If you enjoy reading the online version of Practical Machine Learning with R, please consider ordering a paper, PDF, or Kindle version to support the development of the book and help me maintain this free online version.
With rapid advancements in recent years, machine learning and artificial intelligence (AI) have become increasingly relevant and have already started transforming many businesses. Knowledge about machine learning and AI is critical not just for STEM (science, technology, engineering, and mathematics) majors but also in many other fields, including business, economics, and other social science majors.
To better prepare students for a future with AI, I started teaching machine learning in 2019 to help economics students to understand and apply fundamental machine learning principles. My goal is to combine theoretical concepts with hands-on projects to equip the students with the skills to solve real-world problems. When looking for a textbook, I found some excellent books covering the foundations and mathematical theories behind machine learning. Unfortunately, unlike STEM students, many business and economics students do not have the strong mathematics and programming background required to make use of these books. On the other side of the spectrum, machine learning books that target business majors are often too focused on applications and fall short of explaining quantitative methods. Recognizing that there is a need for a machine learning textbook that implements a hands-on approach, where students can interactively work step-by-step, and that introduces the quantitative concepts in a less mathematical way gave me the idea to write this book.
This book introduces machine learning algorithms and explains the underlying concepts without using higher mathematics concepts like matrix algebra or calculus. Each chapter provides examples, case studies, and interactive tutorials. The examples and hands-on tutorials use the R language, which is widely used for statistical analysis and data science. R’s relatively simple syntax makes it easy for beginners to learn the language, making R a good choice for teaching machine learning. No prior programming skills are required to work with this book. A designated R chapter introduces the R skills needed for the course. In addition, each chapter offers one or more interactive R tutorials. Students can work with real-world data and use the interactive environment to learn and experiment with R code in a web browser.
1.1 How the Book is Organized
The order in which machine learning algorithms are introduced in this book does not follow the traditional order of most other machine learning textbooks. Most machine learning books cover theoretical concepts and terminologies upfront before applying machine learning algorithms to solve problems.
In my experience, a more effective way of teaching machine learning is to introduce the basics of an algorithm and apply the model immediately. Along the way, we will introduce the necessary terminology and theory when they become relevant and contextual to the specific workflow that is being explained.
A good example is the k-Nearest Neighbors algorithm, which is usually covered in the later part of most textbooks. Here, k-Nearest Neighbors is the first algorithm covered. The reason is that k-Nearest Neighbors can be explained and applied without any prior knowledge in data science. Within the k-Nearest Neighbors chapter, the concept of the confusion matrix is explained, which can be used to interpret the k-Nearest Neighbors results and is needed for some of the subsequent chapters.

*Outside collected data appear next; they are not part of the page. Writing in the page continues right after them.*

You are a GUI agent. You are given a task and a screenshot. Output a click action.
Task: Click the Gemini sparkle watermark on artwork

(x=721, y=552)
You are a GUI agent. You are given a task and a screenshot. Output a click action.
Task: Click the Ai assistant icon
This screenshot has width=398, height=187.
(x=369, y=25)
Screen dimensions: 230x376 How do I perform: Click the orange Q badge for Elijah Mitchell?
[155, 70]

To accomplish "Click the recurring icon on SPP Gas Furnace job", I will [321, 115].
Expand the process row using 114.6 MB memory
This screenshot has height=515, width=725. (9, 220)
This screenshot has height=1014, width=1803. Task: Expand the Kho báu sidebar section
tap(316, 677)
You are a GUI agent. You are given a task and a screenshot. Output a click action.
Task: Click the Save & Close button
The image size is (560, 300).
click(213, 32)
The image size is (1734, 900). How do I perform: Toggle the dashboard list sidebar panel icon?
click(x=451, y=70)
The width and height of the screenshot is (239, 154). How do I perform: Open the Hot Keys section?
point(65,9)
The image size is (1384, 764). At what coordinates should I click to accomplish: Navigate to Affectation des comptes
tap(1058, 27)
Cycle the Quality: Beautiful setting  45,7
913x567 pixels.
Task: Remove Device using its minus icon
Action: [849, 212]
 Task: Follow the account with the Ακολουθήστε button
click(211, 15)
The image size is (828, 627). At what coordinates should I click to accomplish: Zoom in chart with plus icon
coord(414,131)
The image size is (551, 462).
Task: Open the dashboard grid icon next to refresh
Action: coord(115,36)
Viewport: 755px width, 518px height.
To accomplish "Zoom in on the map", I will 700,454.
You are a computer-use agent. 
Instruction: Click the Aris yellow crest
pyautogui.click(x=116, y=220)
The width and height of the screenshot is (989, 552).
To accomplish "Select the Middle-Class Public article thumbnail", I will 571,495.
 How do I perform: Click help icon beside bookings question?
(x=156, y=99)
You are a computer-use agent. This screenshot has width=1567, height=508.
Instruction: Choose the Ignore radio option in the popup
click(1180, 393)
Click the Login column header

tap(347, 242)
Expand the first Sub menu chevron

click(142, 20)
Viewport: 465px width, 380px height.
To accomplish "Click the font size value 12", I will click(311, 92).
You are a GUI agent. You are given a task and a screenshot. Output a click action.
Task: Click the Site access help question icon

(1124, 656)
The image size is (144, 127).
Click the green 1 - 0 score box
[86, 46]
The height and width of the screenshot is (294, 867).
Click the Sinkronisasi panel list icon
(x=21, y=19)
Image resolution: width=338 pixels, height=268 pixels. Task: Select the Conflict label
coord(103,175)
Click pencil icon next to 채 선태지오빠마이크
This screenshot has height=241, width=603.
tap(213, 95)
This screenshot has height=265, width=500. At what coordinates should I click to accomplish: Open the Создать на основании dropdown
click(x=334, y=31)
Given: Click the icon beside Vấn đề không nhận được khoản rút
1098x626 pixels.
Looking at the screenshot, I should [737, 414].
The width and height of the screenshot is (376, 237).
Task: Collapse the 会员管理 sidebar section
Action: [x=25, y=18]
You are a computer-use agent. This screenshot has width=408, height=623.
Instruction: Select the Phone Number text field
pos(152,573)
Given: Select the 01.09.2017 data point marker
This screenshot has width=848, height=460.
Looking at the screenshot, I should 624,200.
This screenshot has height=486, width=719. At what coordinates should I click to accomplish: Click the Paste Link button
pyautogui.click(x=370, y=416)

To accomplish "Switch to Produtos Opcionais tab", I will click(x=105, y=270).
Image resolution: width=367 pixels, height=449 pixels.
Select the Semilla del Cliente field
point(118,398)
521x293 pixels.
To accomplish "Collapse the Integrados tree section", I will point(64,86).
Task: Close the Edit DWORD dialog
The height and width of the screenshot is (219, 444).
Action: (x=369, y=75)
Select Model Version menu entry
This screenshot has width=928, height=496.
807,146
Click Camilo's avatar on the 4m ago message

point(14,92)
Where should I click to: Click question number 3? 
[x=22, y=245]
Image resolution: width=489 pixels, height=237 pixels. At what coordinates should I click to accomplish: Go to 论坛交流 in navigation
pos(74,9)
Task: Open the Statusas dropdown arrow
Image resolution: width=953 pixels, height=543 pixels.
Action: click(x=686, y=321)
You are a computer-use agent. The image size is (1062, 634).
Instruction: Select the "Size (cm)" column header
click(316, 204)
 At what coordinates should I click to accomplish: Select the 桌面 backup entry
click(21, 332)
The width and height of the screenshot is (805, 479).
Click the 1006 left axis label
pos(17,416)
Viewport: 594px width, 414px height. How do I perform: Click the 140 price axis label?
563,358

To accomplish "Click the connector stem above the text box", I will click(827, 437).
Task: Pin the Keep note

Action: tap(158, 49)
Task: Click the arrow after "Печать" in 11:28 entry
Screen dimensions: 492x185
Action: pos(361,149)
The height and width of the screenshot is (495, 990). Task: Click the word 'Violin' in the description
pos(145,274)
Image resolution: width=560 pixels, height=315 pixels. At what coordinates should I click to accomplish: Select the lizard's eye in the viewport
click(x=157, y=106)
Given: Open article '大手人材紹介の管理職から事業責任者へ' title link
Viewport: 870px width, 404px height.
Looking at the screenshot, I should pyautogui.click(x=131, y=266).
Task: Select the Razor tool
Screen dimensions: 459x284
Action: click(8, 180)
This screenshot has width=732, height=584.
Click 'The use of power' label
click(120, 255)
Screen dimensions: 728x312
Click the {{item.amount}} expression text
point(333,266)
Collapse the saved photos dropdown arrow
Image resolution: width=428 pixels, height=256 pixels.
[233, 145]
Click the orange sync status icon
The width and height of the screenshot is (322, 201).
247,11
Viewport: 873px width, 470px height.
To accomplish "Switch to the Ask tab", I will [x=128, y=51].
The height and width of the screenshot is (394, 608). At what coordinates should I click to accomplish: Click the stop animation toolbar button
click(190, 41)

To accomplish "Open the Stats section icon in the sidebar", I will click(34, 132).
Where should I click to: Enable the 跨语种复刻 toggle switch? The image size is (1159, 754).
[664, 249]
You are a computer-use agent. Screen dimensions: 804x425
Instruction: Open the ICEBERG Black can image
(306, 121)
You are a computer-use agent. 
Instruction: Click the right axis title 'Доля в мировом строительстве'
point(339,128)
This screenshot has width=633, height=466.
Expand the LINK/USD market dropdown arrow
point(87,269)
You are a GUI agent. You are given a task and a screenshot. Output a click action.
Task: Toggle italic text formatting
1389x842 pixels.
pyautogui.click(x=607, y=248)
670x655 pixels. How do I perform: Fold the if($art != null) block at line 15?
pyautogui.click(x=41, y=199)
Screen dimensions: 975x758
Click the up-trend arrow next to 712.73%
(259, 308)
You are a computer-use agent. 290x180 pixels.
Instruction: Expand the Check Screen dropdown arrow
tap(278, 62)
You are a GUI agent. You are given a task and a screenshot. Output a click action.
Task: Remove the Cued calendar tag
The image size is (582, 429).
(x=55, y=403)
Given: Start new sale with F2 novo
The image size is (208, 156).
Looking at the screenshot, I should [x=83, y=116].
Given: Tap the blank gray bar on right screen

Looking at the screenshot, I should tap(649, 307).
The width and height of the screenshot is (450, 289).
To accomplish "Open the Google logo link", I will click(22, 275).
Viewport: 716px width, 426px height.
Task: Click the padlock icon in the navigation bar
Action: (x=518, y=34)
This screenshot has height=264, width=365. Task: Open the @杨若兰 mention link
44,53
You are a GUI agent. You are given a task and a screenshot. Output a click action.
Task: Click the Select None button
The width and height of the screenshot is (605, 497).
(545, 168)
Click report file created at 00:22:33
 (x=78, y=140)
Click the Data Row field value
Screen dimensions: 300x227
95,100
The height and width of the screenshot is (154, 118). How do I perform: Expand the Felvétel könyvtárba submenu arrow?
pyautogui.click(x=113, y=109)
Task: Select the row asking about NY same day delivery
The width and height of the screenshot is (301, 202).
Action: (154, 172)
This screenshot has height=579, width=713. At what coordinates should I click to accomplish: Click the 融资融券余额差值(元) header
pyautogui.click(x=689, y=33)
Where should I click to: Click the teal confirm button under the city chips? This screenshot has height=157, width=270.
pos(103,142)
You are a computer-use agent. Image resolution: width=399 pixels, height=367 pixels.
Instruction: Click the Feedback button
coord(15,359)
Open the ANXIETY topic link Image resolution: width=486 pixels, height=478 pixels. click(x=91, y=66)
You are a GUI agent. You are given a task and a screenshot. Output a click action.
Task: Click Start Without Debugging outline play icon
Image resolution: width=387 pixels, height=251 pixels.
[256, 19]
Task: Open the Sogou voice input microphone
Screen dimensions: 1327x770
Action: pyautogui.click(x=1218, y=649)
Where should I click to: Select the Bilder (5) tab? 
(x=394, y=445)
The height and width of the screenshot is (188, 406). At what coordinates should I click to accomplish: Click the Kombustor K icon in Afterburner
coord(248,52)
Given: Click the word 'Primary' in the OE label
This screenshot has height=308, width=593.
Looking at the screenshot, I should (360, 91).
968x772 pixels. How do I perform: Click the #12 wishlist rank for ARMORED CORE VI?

The principle of introducing essential data science concepts and terminology on a “when-needed basis” is reflected in the chapter titles. Most chapters are titled with the machine learning algorithm covered in the chapter — together with a subtitle reflecting the data science concept(s) introduced in connection with the machine learning algorithm.
1.2 Using tidymodels for Data Processing and Model Workflows
The tidymodels package (Kuhn and Wickham (2020)), an extension of R, is used throughout the book.1 This package unifies and limits the commands needed to work with the various machine learning algorithms regardless of which machine learning model is used. Only a few lines must be adjusted when a new machine learning model is introduced. The code is more intuitive and easy to read, which allows readers to focus on the logic of the algorithms rather than on programming syntax. Instead of reinventing the wheel and providing new machine learning libraries, tidymodels provides wrappers for the most common machine learning models in R. This way, the code is unified, but still, the most advanced and up-to-date libraries, such as TensorFlow and PyTorch are used.
1.3 Interactive Sections and Digital Resources
Each chapter contains one or more interactive sections marked with the compass symbol (đź§) and also contains a section called Digital Resources.2
In the interactive sections, readers can use a provided web link to download a file, which can be executed in RStudio, the interactive development environment for R. When the file is executed in RStudio, all text, formulas, and graphs from the code blocks are shown in a web browser in a format similar to the book section. In addition, readers will be able to interactively work with the R code by solving exercises or experimenting with the provided R code (modifying function parameters, etc.). This hands-on approach allows students to apply a machine learning algorithm to real-world scenarios.
In addition to the interactive sections, each chapter also contains a Digital Resources section. These sections provide links to short articles, videos, data, and sample R code scripts. The most relevant digital resources are directly available through the Digital Resource sections at the end of each chapter. Additional digital resources are provided on a website that is linked to the Digital Resource section, which is expanded and updated on an ongoing basis.
1.4 Companion Website
The book comes with a companion website that provides additional materials for students and instructors.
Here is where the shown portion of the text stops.